═══ RECORDS SHOWN

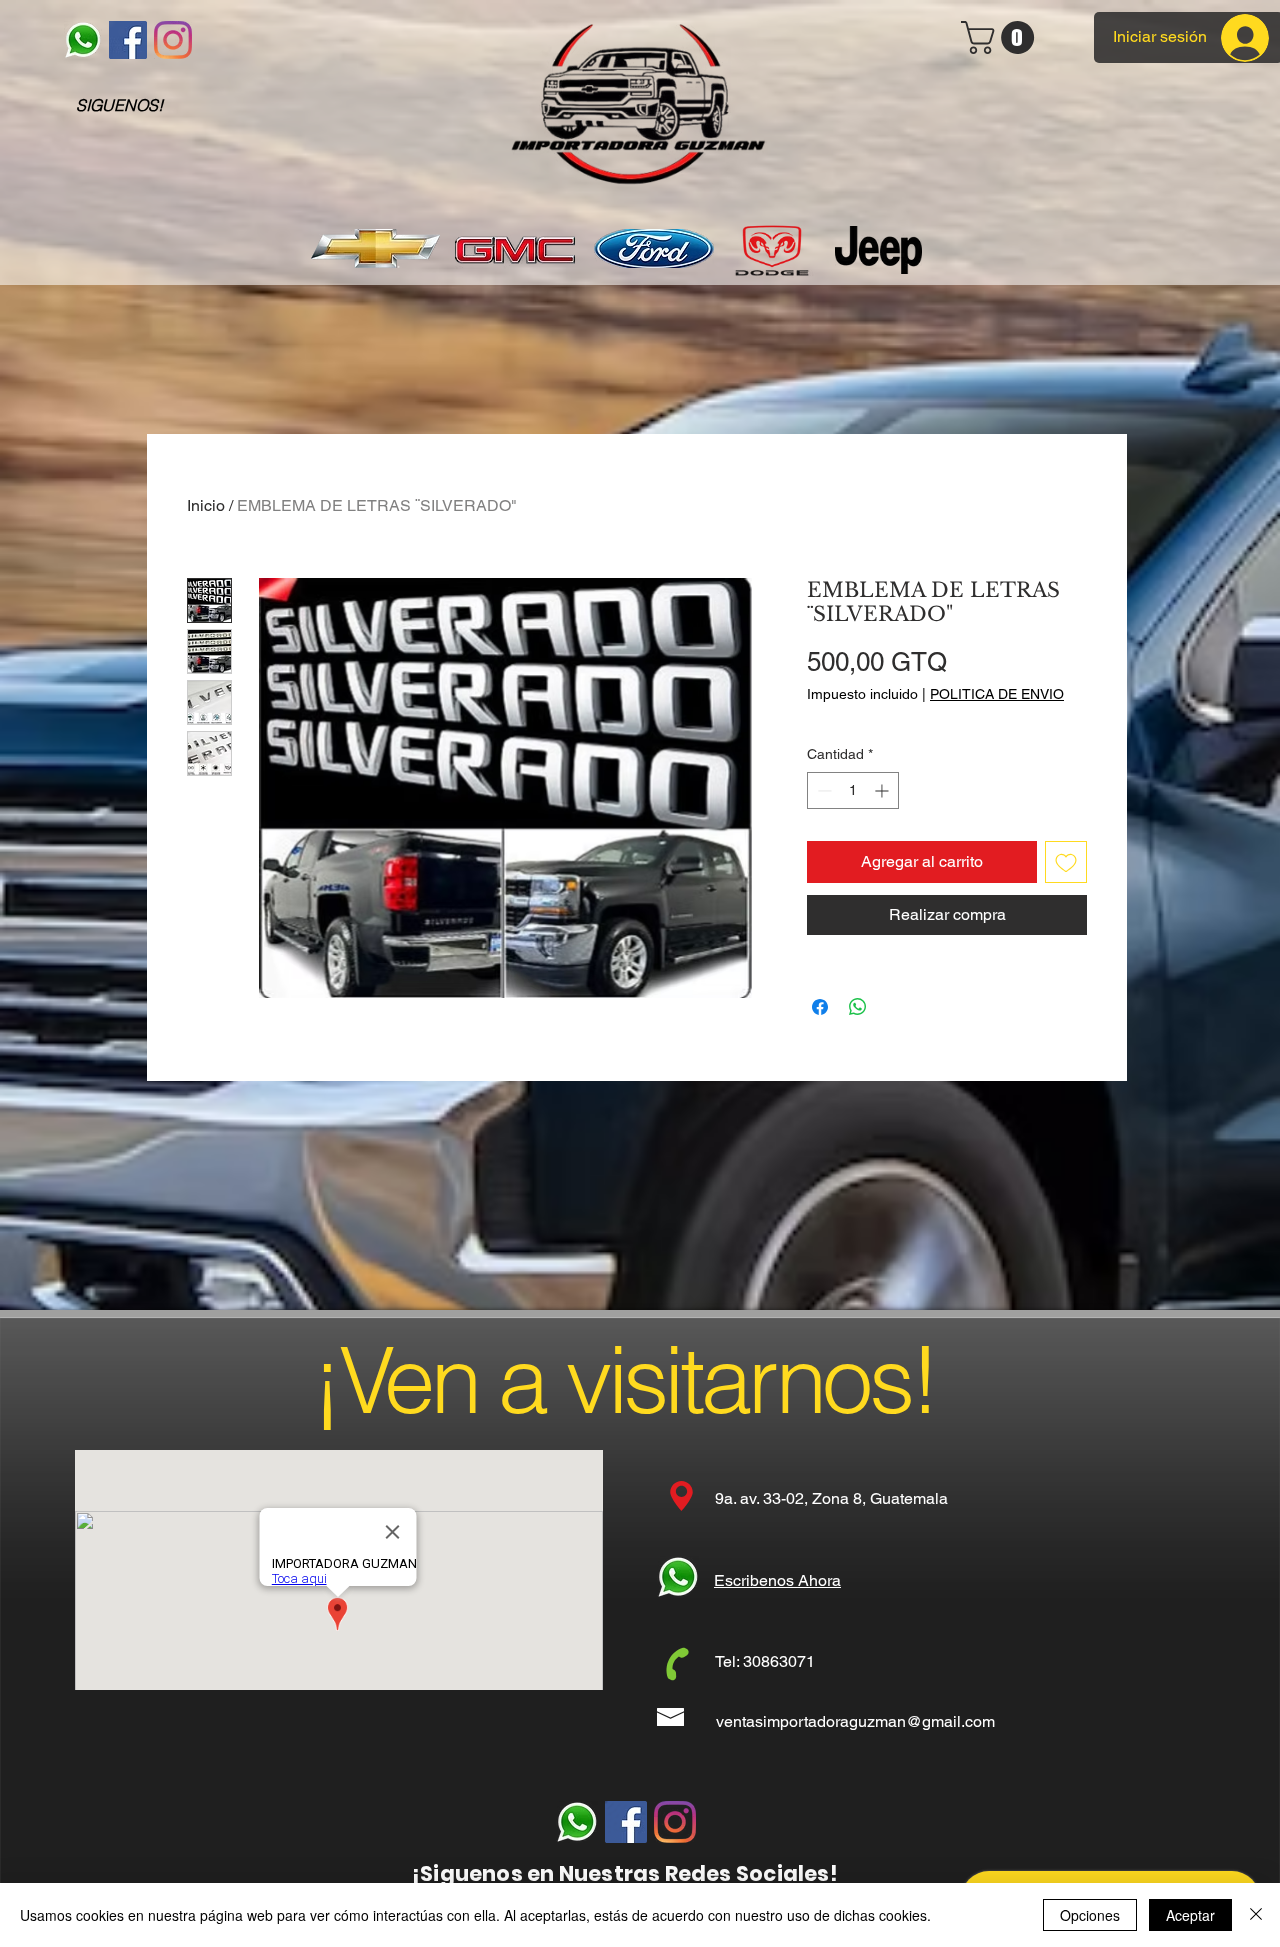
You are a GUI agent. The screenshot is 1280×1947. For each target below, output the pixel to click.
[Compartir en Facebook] (820, 1007)
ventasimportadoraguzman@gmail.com (855, 1721)
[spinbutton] (853, 790)
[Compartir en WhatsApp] (858, 1007)
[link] (1001, 37)
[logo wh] (83, 40)
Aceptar (1190, 1915)
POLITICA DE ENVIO (997, 694)
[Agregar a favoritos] (1066, 862)
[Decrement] (822, 790)
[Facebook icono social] (128, 40)
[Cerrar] (1256, 1915)
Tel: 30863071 (765, 1661)
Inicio (206, 505)
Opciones (1090, 1915)
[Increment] (883, 790)
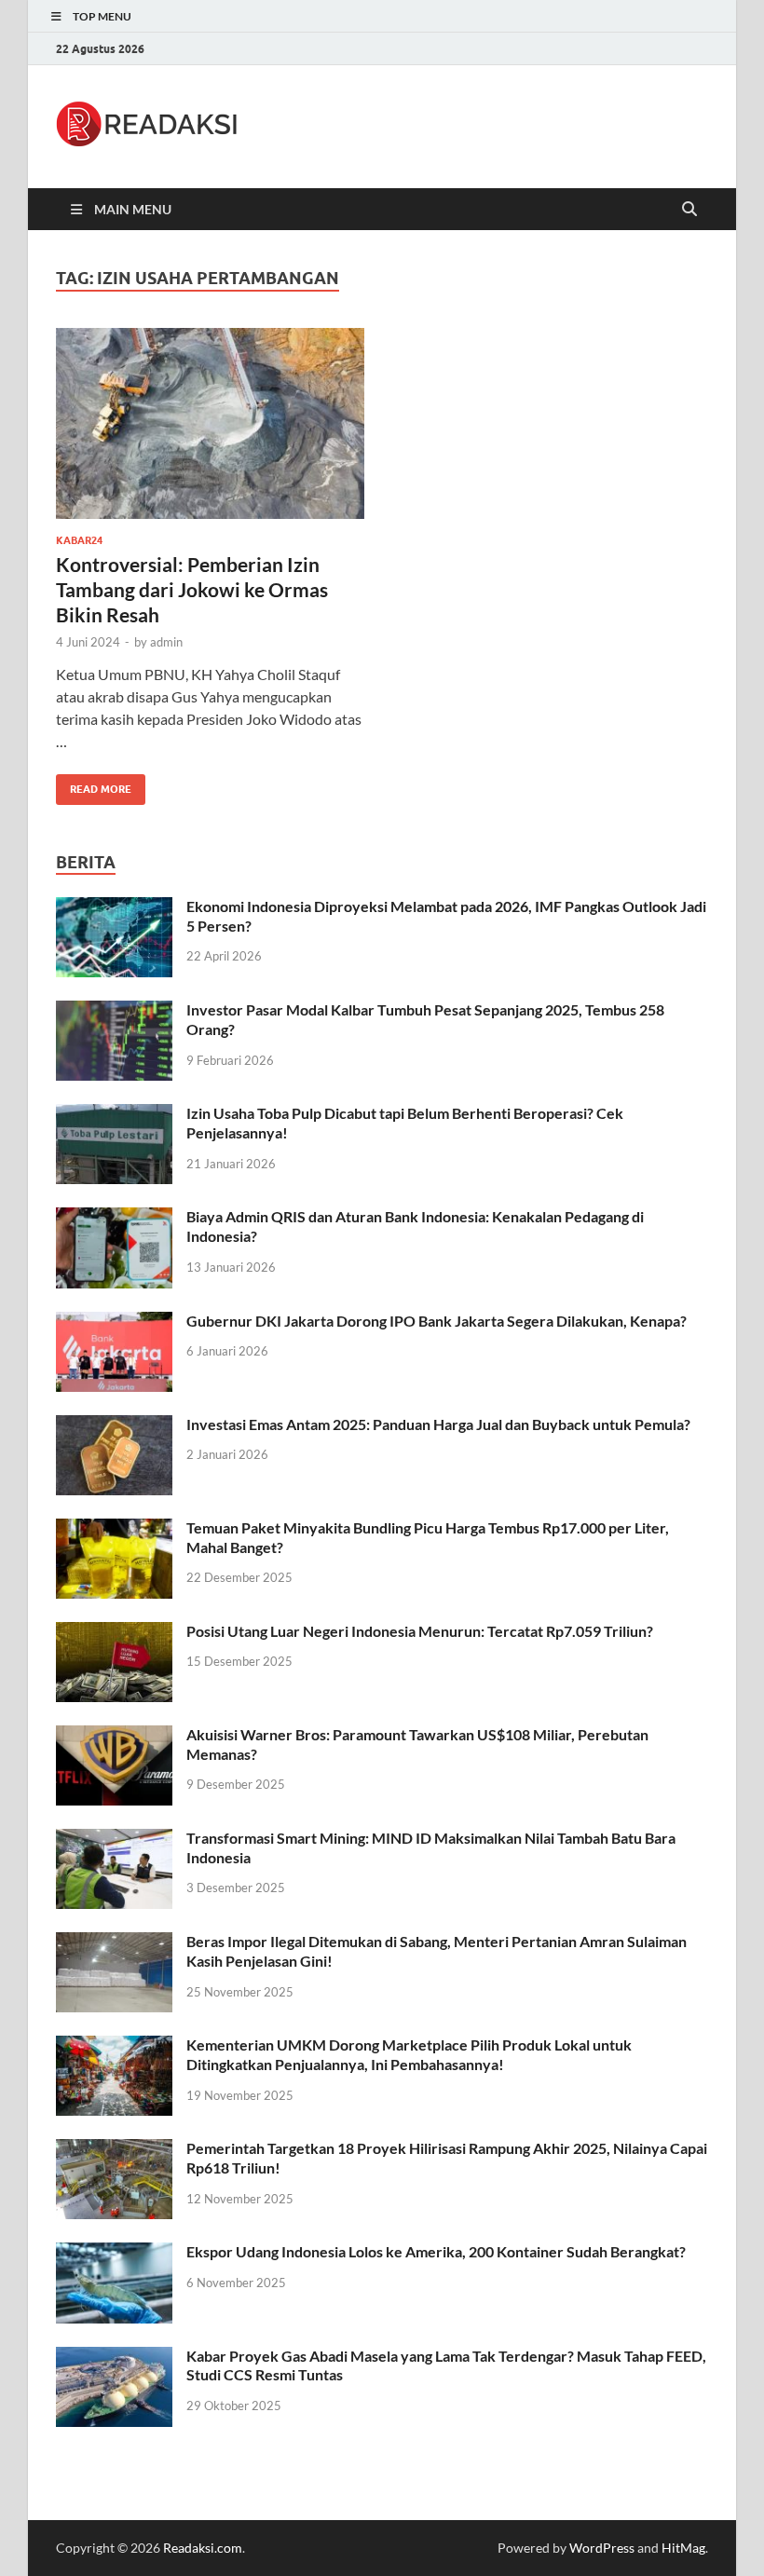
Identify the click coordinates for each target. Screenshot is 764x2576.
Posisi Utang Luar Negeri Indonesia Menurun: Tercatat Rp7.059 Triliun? (419, 1631)
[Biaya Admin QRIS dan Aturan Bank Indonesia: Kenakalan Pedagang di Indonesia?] (114, 1218)
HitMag (683, 2548)
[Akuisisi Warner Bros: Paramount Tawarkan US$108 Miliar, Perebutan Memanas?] (114, 1736)
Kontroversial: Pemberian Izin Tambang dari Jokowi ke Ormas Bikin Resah (192, 589)
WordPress (601, 2548)
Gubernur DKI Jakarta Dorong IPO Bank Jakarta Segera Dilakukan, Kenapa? (436, 1320)
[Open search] (689, 209)
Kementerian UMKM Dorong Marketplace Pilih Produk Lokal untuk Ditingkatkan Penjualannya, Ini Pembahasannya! (409, 2054)
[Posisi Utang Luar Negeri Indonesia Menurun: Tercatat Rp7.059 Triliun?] (114, 1633)
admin (166, 641)
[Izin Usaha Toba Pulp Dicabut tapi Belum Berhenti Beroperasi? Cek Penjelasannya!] (114, 1115)
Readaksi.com (202, 2548)
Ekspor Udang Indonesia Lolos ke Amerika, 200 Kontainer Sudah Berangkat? (436, 2251)
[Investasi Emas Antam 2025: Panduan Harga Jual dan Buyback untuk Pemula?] (114, 1426)
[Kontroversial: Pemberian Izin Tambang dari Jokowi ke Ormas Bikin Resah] (210, 423)
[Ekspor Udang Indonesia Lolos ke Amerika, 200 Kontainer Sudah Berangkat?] (114, 2253)
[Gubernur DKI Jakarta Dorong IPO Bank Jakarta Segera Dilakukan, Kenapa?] (114, 1322)
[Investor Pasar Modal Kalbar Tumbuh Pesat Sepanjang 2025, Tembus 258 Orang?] (114, 1011)
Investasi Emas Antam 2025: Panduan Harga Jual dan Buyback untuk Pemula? (438, 1424)
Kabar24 (79, 540)
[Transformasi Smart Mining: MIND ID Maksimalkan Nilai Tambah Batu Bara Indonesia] (114, 1839)
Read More (93, 785)
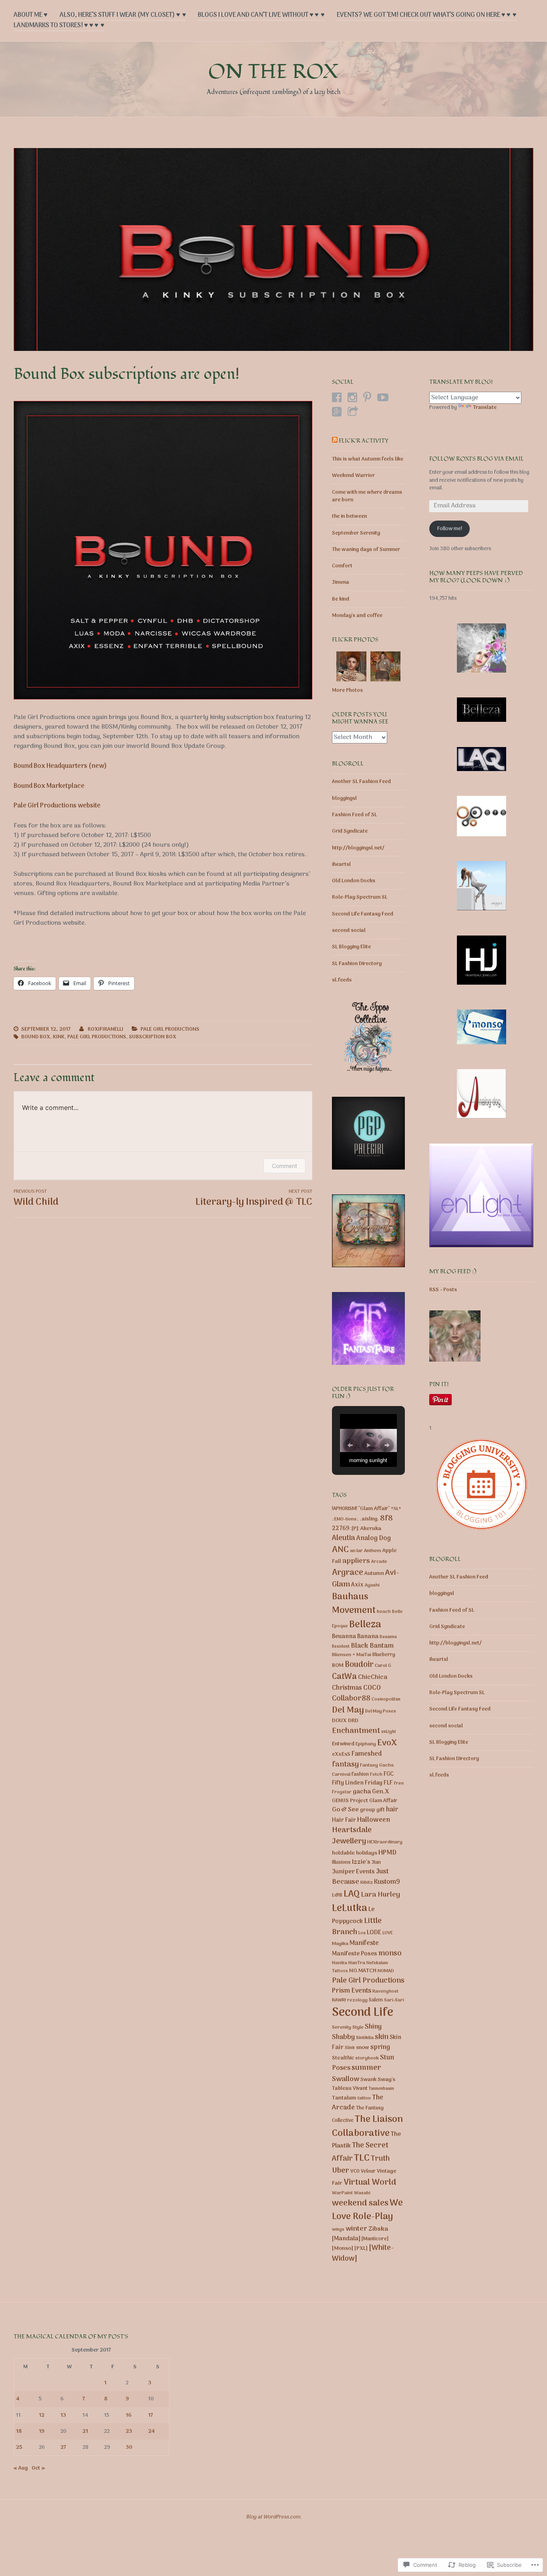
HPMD (387, 1852)
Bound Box (35, 1037)
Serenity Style (348, 2027)
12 (41, 2415)
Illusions (341, 1863)
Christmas (347, 1688)
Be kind (340, 599)
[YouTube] (382, 397)
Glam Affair (383, 1801)
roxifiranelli (105, 1029)
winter (356, 2229)
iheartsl (341, 864)
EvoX (387, 1743)
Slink (350, 2048)
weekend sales (360, 2203)
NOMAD (386, 1971)
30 (129, 2447)
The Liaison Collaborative (367, 2126)
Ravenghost (385, 1991)
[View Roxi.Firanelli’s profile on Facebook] (337, 397)
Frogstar (342, 1792)
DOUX (339, 1720)
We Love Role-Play (367, 2210)
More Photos (347, 690)
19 (41, 2431)
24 (151, 2431)
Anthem (372, 1551)
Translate (485, 407)
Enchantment (356, 1731)
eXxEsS (341, 1754)
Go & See (345, 1810)
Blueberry (383, 1655)
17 (150, 2415)
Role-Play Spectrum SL (359, 897)
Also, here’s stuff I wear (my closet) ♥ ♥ (123, 15)
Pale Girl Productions (170, 1029)
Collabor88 (351, 1699)
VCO (355, 2171)
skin (381, 2037)
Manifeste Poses (354, 1954)
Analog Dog (373, 1538)
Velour (368, 2171)
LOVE (387, 1933)
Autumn (374, 1573)
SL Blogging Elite (351, 947)
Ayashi (372, 1585)
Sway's (386, 2079)
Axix (357, 1585)
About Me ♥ (31, 15)
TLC (362, 2158)
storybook (367, 2058)
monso (390, 1953)
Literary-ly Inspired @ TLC (253, 1199)
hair (392, 1809)
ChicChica (372, 1677)
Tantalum (344, 2098)
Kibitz (366, 1883)
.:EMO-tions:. (345, 1519)
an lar (356, 1550)
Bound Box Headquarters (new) (60, 766)
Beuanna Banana (355, 1636)
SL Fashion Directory (357, 963)
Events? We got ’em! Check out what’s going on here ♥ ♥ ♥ (427, 15)
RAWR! (339, 2000)
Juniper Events (353, 1872)
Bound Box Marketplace (49, 786)
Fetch (376, 1774)
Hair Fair (344, 1820)
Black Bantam (372, 1646)
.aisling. (369, 1519)
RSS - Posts (443, 1290)
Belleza (365, 1625)
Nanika (339, 1963)
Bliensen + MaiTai (351, 1655)
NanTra (356, 1963)
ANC (340, 1550)
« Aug (21, 2468)
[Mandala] (346, 2238)
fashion (360, 1775)
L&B (337, 1895)
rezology (357, 2000)
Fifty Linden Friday (357, 1783)
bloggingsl (344, 798)
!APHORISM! (344, 1509)
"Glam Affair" (374, 1508)
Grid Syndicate (350, 831)
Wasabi (362, 2193)
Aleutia (343, 1538)
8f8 (386, 1518)
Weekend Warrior (353, 475)
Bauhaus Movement (354, 1604)
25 (19, 2447)
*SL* (396, 1508)
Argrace (347, 1572)
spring (380, 2047)
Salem (376, 2000)
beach (384, 1611)
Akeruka (370, 1528)
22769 (341, 1528)
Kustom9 (387, 1882)
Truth (380, 2159)
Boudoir (359, 1664)
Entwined (343, 1744)
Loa (362, 1933)
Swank (368, 2079)
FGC (389, 1774)
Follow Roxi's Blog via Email (476, 459)
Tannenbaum (381, 2088)
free (399, 1783)
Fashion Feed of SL (354, 815)
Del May (348, 1710)
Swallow (345, 2079)
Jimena (340, 582)
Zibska (378, 2229)
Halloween (373, 1820)
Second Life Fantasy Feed (362, 914)
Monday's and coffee (357, 615)
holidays (366, 1853)
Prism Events (351, 1990)
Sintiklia (365, 2038)
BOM (338, 1665)
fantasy (345, 1765)
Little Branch (357, 1927)
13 (63, 2415)
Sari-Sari (394, 2000)
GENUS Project (350, 1801)
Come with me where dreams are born (367, 496)
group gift (372, 1810)
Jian (376, 1863)
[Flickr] (353, 411)
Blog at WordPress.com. (273, 2517)
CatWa (344, 1676)
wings (338, 2229)
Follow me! (449, 529)
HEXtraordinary (384, 1842)
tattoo (364, 2098)
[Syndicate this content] (335, 441)
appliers (356, 1561)
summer (366, 2068)
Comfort (342, 566)
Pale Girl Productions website (57, 806)
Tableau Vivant (349, 2088)
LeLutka (349, 1909)
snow (362, 2047)
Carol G (383, 1666)
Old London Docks (353, 881)
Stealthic (343, 2058)
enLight (388, 1731)
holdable (343, 1853)
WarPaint (342, 2193)
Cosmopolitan (386, 1699)
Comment (284, 1165)
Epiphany (366, 1744)
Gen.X (380, 1792)
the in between (349, 516)
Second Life (362, 2012)
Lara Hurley (380, 1895)
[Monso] (342, 2248)
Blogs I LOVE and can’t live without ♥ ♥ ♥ (261, 15)
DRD (353, 1720)
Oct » (38, 2468)
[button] (350, 1445)
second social (349, 930)
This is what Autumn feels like (367, 459)
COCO (372, 1688)
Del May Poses (380, 1711)
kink (58, 1037)
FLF (388, 1783)
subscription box (152, 1037)
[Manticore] (375, 2239)
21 (85, 2431)
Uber (340, 2171)
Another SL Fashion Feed (361, 781)
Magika (340, 1944)
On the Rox (273, 72)
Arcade (379, 1561)
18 (19, 2431)
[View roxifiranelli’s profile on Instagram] (352, 397)
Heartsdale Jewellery (352, 1836)
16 (128, 2415)
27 (63, 2447)
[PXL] (361, 2248)
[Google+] (337, 411)
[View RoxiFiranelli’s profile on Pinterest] (367, 397)
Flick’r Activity (363, 441)
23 (129, 2431)
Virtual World (370, 2182)
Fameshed (367, 1754)
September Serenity (356, 533)
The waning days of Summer (366, 549)
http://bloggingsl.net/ (358, 848)
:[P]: (355, 1529)
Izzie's (361, 1862)
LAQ (352, 1894)
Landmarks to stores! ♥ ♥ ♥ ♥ (59, 26)
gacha (362, 1792)
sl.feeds (342, 980)
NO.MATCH (362, 1970)
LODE (374, 1932)
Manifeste (364, 1943)
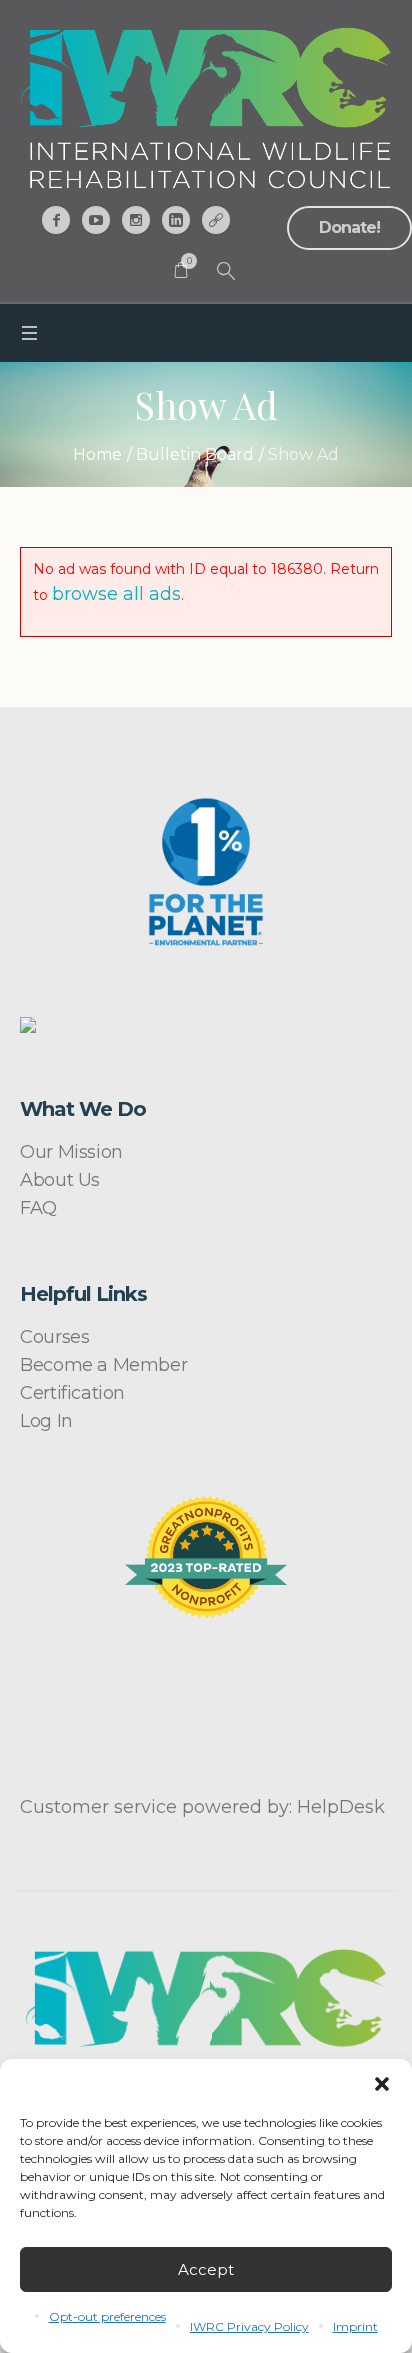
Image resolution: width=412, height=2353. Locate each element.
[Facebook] (56, 220)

══════

→ **WHAT YOU WILL DO**
Begin at the top of the records above and retype each line exactly until the line containing "Identify the click", which is included. Skip all pictures.

→ **ANSWER BOX**
You are a GUI agent. The screenshot is 1280×1947. For each target below, output the pixel to click.
[Compartir en Facebook] (820, 1007)
ventasimportadoraguzman@gmail.com (855, 1721)
[spinbutton] (853, 790)
[Compartir en WhatsApp] (858, 1007)
[link] (1001, 37)
[logo wh] (83, 40)
Aceptar (1190, 1915)
POLITICA DE ENVIO (997, 694)
[Agregar a favoritos] (1066, 862)
[Decrement] (822, 790)
[Facebook icono social] (128, 40)
[Cerrar] (1256, 1915)
Tel: 30863071 (765, 1661)
Inicio (206, 505)
Opciones (1090, 1915)
[Increment] (883, 790)
Identify the click coordinates for each target. Screenshot is 764x2576.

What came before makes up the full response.